» **PROBLEM DETAILS**: Pull out every line below holding the word "computer".

» **SUPPLIED DATA**:
[Start of section]

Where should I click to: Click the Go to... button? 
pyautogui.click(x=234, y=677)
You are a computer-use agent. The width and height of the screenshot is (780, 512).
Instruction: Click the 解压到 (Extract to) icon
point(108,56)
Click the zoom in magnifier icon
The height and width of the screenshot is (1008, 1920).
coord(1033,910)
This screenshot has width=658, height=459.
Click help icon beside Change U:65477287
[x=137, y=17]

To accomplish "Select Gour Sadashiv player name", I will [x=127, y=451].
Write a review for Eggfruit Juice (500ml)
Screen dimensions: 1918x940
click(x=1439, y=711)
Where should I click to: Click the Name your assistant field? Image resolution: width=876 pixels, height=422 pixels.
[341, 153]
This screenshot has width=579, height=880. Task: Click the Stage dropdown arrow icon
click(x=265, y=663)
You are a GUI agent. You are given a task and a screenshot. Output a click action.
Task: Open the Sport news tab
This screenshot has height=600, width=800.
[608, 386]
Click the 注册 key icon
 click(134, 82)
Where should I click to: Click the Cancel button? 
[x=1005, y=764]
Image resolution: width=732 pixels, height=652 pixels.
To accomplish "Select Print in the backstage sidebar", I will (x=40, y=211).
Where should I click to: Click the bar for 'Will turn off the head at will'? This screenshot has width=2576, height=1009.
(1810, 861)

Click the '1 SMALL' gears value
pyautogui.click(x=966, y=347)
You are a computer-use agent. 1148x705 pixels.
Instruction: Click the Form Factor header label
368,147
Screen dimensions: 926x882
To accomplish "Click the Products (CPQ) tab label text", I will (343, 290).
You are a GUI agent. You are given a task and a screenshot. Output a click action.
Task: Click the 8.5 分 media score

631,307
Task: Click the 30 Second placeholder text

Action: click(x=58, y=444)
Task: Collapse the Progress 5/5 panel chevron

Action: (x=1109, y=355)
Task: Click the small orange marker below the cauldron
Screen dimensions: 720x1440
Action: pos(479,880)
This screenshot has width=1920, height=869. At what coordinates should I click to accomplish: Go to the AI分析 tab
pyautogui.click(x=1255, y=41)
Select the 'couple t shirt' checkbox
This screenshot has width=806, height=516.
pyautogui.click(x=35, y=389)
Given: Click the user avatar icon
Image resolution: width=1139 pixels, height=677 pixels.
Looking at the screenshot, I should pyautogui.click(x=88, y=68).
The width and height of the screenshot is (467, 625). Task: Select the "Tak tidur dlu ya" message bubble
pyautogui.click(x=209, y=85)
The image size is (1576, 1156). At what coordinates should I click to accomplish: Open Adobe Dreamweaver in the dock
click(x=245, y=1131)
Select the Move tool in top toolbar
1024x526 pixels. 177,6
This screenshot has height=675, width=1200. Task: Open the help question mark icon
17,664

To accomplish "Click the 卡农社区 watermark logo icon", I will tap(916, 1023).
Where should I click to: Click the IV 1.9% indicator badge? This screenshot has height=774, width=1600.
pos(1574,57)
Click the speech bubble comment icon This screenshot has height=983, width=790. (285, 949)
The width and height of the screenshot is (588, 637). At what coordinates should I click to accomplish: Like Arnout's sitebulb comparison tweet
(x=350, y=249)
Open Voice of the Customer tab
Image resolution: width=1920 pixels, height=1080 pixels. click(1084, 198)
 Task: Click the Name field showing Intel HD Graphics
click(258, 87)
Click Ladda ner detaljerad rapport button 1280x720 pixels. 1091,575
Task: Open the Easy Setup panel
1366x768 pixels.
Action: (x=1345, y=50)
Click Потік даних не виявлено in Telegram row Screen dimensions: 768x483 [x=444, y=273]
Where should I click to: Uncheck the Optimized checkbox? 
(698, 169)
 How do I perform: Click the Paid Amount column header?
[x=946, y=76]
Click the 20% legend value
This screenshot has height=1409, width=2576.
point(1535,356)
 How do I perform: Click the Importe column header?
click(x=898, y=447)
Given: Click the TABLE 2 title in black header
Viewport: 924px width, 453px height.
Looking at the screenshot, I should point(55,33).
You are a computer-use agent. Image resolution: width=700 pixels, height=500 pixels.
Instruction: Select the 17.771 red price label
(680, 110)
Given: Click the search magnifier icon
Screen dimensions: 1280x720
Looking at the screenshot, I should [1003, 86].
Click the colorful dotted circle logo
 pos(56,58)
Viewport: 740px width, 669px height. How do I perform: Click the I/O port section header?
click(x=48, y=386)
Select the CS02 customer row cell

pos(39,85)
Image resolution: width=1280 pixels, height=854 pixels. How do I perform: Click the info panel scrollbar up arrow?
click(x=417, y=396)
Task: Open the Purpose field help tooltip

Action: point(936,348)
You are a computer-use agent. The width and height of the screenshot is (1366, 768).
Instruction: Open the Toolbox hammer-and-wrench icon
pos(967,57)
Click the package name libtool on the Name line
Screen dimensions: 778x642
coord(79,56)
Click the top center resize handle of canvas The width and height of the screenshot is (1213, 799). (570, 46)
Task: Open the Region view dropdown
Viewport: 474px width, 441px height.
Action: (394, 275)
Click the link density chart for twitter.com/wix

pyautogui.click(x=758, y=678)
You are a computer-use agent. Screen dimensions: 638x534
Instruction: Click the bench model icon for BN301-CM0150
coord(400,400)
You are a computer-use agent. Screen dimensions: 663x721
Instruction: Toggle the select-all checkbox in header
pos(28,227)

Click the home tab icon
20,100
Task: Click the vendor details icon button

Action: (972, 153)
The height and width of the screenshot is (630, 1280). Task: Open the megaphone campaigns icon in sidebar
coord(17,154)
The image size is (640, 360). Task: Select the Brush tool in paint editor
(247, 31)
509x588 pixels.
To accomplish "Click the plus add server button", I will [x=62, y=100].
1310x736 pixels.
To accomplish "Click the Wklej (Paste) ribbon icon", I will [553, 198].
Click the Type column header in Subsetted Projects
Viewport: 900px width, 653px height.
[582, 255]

[End of section]

» **EXERCISE SOLUTION**:
You are a computer-use agent. The width and height of the screenshot is (780, 512).
You are a computer-use agent. 1148x705 pixels.
You are a computer-use agent. Image resolution: width=700 pixels, height=500 pixels.
You are a computer-use agent. The width and height of the screenshot is (1366, 768).
You are a computer-use agent. Screen dimensions: 638x534
You are a computer-use agent. Screen dimensions: 663x721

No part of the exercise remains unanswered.